WongDoody Amplifies Alpine’s Audiophile Image

NEW YORK Alpine Electronics on Thursday debuted a six-minute film on the Internet and at the Consumer Electronics Show in Las Vegas featuring a futuristic world where no one can hear.

“Mute,” by WongDoody in Los Angeles, was created to showcase the client’s Honda Civic demo car, which incorporates an Alpine automotive stereo system. The dialogue-free film depicts a world where people have no ears. At a nightclub they silently drink Technicolor beverages and gaze at light shows. When a light-show DJ is thrown out for trying to steal another man’s girlfriend, he spots the car and gets inside. As the stereo starts pumping music, he grows ears and suddenly is aware of all the sounds around him. At the end of the short, copy reads “Non-stop music” and the Alpine logo appears.

“What we’re really trying to achieve with this project is to amplify the brand and make the brand a little bit more real,” said creative director Tracy Wong. “A certain target already knows [Alpine] is the high end, and through the Web we wanted to broaden that message to people outside of that small ‘audiophile’ audience.”
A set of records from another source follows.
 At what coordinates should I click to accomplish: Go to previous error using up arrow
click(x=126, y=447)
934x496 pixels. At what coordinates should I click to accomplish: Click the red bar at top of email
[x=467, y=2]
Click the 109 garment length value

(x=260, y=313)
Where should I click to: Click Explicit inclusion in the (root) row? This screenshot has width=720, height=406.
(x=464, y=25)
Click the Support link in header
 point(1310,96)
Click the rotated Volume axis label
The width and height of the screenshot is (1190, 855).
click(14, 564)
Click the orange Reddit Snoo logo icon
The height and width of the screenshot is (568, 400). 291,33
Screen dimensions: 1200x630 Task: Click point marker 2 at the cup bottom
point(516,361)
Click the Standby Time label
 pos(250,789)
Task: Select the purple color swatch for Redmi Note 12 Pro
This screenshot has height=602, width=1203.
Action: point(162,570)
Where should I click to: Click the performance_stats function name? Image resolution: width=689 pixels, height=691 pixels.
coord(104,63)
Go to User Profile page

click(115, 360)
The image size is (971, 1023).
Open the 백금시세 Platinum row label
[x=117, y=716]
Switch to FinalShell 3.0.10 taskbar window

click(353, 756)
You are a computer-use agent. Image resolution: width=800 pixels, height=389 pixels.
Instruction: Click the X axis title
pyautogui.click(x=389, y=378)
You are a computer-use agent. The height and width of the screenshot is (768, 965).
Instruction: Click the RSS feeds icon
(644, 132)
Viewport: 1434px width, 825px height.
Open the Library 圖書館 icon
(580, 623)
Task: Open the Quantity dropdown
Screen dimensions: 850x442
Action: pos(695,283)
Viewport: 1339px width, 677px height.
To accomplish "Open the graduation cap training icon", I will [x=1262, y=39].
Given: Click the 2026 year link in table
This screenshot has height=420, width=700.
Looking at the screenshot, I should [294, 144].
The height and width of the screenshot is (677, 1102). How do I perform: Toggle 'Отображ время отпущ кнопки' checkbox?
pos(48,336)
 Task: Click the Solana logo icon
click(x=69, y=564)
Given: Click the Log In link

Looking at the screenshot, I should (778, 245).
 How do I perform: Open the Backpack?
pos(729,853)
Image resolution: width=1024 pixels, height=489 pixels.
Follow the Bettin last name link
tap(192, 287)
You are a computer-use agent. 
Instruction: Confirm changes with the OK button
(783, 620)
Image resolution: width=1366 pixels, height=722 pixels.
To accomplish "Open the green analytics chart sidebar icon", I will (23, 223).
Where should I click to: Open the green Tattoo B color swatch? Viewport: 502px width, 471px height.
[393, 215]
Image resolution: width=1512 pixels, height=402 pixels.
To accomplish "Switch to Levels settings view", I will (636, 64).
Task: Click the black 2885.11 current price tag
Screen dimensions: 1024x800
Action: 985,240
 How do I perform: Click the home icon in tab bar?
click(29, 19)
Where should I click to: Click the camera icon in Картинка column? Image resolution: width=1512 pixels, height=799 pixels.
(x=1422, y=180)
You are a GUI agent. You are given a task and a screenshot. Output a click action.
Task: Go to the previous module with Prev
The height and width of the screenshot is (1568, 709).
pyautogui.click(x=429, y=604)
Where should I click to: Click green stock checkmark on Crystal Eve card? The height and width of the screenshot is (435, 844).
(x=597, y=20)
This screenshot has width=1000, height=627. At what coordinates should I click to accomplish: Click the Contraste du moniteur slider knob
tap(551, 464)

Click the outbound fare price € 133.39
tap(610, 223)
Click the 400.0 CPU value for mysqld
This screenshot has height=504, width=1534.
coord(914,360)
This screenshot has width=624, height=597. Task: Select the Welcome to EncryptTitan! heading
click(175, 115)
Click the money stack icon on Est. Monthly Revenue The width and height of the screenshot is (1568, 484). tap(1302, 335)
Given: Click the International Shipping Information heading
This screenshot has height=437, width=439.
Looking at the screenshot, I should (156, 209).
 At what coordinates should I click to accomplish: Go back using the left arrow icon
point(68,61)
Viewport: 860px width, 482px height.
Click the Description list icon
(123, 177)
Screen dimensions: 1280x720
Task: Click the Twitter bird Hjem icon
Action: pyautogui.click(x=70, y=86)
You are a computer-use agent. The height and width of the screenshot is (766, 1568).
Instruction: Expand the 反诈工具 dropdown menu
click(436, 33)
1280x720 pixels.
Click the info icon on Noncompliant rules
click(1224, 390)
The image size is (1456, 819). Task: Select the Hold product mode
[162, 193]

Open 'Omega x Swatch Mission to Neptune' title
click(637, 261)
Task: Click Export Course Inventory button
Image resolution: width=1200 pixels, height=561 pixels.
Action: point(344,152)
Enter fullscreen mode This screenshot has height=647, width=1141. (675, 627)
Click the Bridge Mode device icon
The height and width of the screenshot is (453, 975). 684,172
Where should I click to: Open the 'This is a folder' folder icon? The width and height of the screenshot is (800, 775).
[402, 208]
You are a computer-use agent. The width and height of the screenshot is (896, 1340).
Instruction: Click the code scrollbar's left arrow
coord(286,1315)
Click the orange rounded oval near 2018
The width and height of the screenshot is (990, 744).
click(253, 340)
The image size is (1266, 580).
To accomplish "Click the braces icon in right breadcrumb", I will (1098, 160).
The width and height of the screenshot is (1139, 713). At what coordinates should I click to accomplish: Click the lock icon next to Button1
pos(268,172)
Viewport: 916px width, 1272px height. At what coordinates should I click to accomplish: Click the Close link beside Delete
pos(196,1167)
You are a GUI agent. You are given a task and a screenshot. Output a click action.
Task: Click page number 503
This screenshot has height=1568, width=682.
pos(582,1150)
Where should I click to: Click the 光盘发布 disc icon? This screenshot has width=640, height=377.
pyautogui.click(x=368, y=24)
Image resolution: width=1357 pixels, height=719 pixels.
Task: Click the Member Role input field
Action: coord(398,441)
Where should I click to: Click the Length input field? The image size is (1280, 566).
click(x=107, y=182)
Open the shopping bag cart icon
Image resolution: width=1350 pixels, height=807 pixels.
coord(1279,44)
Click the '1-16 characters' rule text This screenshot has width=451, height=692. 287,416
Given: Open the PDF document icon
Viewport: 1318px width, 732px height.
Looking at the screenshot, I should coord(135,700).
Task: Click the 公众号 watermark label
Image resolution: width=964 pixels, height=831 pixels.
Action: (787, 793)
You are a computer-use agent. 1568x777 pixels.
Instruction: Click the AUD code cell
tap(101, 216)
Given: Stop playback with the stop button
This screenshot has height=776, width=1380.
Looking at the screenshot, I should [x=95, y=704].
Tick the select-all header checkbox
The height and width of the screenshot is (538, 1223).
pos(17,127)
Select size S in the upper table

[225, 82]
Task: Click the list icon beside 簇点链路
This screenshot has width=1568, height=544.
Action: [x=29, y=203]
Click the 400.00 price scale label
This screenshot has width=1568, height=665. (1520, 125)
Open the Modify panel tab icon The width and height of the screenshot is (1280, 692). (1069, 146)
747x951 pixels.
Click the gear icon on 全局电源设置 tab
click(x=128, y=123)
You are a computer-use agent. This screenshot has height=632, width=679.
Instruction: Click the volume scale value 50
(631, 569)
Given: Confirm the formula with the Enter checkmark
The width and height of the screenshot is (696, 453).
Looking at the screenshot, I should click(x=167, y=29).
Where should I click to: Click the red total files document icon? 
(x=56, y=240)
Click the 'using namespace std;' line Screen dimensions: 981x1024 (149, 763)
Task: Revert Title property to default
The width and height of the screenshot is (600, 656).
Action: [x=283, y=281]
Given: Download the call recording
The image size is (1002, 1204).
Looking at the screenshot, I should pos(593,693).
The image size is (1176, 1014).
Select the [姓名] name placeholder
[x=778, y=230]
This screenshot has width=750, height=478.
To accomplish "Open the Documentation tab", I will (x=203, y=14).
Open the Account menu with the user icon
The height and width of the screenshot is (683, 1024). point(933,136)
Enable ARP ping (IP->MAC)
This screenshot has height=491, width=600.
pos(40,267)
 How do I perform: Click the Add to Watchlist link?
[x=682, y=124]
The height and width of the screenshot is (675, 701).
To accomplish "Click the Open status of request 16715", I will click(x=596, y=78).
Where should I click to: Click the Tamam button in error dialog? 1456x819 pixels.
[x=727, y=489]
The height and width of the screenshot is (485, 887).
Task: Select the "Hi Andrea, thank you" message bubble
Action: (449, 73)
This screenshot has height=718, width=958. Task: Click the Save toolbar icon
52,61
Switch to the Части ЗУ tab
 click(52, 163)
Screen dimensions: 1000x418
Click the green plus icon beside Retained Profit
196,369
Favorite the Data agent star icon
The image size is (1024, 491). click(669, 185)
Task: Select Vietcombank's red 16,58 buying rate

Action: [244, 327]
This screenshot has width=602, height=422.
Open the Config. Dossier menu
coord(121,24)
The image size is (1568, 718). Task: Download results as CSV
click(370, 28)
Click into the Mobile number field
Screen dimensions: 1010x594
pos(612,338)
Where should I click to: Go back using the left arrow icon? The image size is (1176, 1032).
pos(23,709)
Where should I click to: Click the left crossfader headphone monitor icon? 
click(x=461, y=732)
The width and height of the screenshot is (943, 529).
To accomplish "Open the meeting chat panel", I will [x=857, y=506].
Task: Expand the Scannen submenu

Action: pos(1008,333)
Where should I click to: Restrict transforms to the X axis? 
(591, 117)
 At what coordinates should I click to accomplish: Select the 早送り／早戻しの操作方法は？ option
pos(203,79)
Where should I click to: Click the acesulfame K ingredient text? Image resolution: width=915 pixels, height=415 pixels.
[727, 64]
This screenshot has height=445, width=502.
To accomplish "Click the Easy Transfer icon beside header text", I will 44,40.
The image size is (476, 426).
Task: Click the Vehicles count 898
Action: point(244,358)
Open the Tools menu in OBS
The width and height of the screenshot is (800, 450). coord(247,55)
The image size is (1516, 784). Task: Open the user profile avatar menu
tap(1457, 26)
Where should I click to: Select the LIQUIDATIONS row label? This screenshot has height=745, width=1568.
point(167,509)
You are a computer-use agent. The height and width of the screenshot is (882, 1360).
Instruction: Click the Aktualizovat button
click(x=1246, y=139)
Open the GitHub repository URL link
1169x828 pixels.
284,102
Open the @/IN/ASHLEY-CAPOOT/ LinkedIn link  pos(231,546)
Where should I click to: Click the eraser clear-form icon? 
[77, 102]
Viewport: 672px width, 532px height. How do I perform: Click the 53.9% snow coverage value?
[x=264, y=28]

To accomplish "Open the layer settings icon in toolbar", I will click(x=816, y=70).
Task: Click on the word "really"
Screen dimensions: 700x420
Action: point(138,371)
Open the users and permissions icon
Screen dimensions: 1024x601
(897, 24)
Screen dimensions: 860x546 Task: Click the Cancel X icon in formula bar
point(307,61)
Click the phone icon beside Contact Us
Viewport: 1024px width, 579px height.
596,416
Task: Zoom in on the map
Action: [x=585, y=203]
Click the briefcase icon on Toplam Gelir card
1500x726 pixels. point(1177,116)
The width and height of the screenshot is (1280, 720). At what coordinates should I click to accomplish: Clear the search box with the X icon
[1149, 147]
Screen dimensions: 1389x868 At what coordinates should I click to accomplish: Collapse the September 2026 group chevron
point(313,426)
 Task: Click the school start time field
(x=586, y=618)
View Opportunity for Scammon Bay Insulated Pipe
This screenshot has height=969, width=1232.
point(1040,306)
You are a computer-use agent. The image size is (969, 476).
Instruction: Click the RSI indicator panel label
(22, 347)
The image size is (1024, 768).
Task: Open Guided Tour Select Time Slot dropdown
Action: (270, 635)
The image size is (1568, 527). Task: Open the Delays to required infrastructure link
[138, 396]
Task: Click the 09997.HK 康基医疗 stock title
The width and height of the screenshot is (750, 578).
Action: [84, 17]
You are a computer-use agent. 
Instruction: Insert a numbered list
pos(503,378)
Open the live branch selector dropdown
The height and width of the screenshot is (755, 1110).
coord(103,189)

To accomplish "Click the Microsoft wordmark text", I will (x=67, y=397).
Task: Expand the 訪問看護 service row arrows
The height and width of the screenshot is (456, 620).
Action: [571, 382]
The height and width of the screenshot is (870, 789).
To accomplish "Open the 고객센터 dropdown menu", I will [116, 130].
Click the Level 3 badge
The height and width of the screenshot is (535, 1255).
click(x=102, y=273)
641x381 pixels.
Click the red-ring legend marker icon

Music-video directors The Brothers Strause, who have crafted videos for Britney Spears and Linkin Park, directed the film out of HSI Productions. It was shot over three days in Los Angeles. Mike Simpson of the Dust Brothers created the musical accompaniment.

Wong, who worked on the film along with copywriter Jeff Bossin and art director Eric Goldstein, said he enjoyed the chance to take a break from 30-second spots.

“To tell a story over six minutes really offers a different mind-set,” Wong said. “You don’t have to cram everything into 30 seconds. The message didn’t have to be full of copy points.”

WongDoody has worked with Alpine, based in Torrance, Calif., for four years. E-mails and in-store posters support the effort, which can be seen at www.mutemovie.com.